> [Data records]
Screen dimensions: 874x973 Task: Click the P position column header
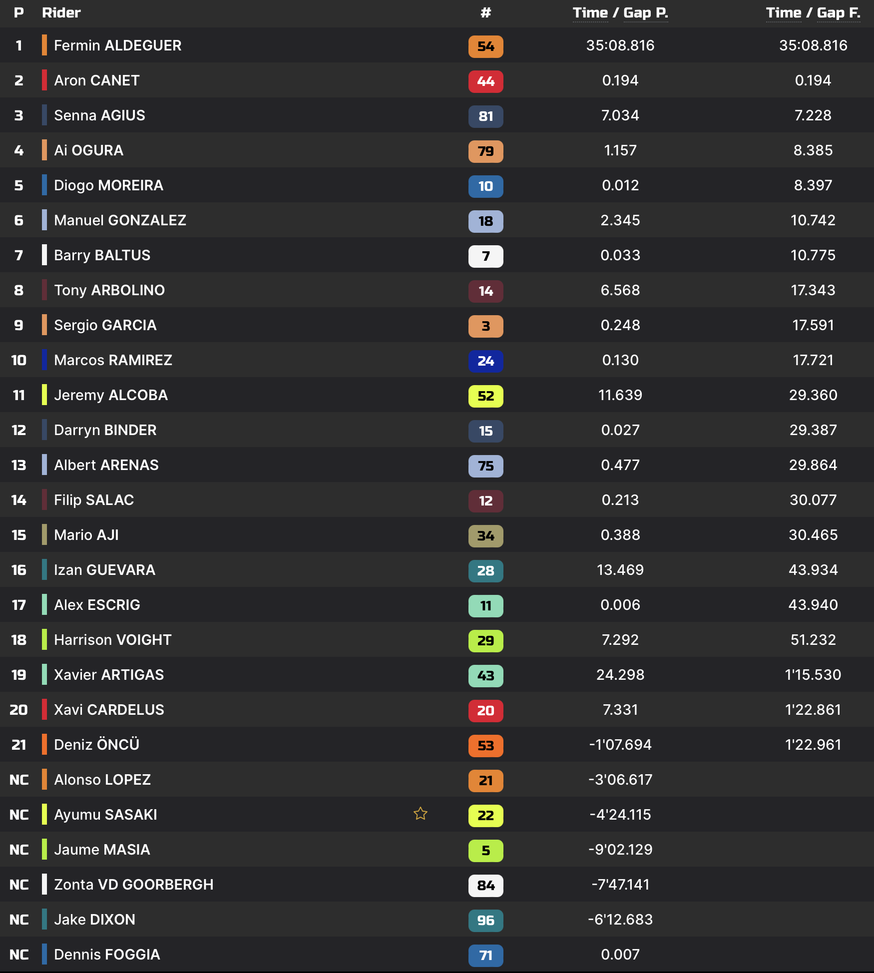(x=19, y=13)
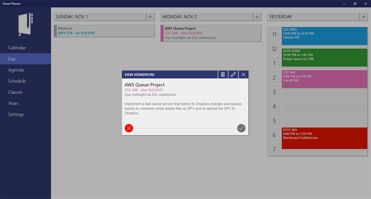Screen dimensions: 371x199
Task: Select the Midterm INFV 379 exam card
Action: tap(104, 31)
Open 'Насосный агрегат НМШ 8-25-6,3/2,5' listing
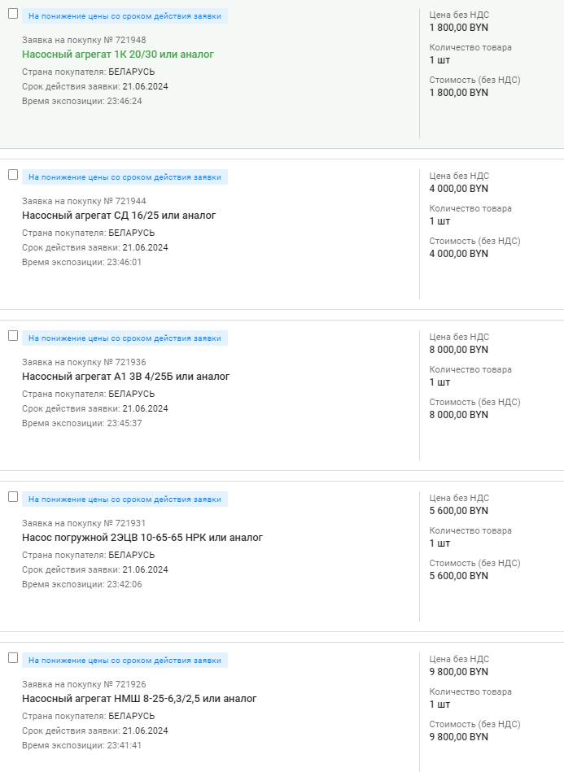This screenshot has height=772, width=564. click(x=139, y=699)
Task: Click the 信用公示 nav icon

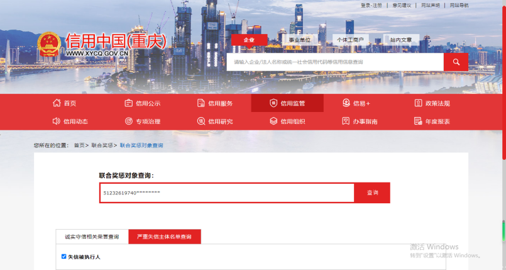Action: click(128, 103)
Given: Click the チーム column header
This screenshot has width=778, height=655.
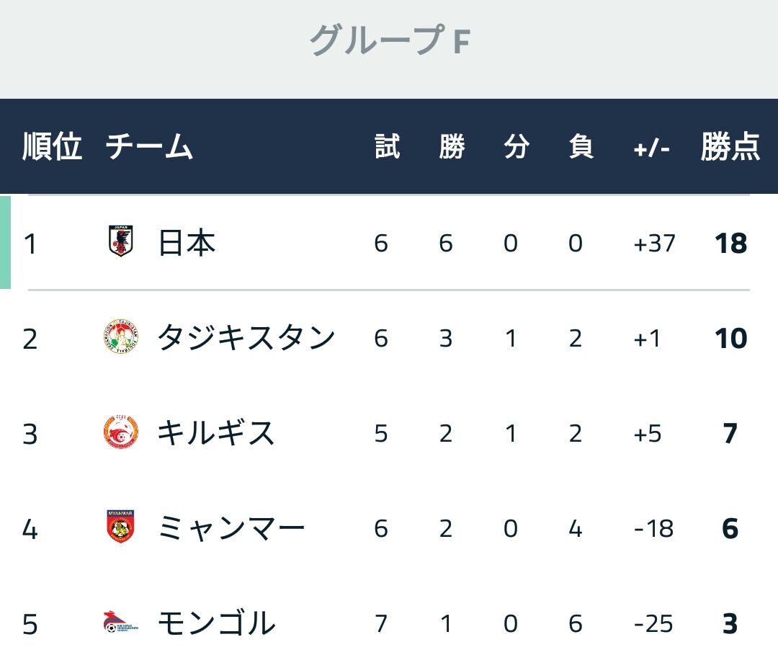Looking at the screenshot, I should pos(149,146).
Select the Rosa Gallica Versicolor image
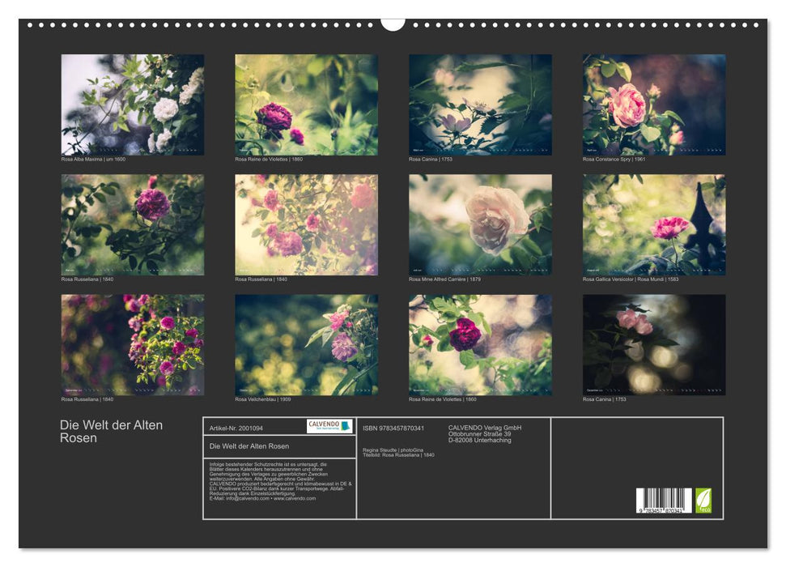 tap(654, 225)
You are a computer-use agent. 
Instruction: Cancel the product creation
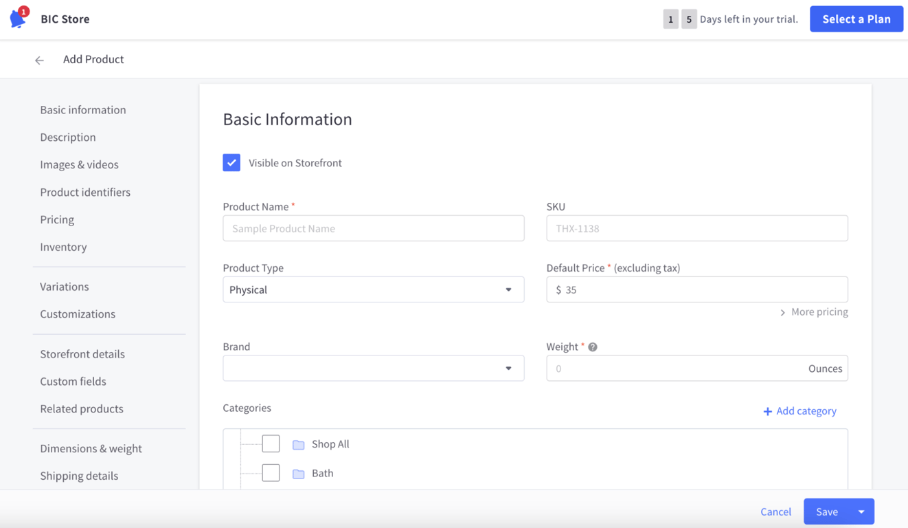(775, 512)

> [What is being asked] What is needed is an exact repeat of the lines from the one containing "You are a computer-use agent." through the last line of the records above, both included, with pictures left out.

> [The completed task]
You are a computer-use agent. 
Instruction: Cancel the product creation
(775, 512)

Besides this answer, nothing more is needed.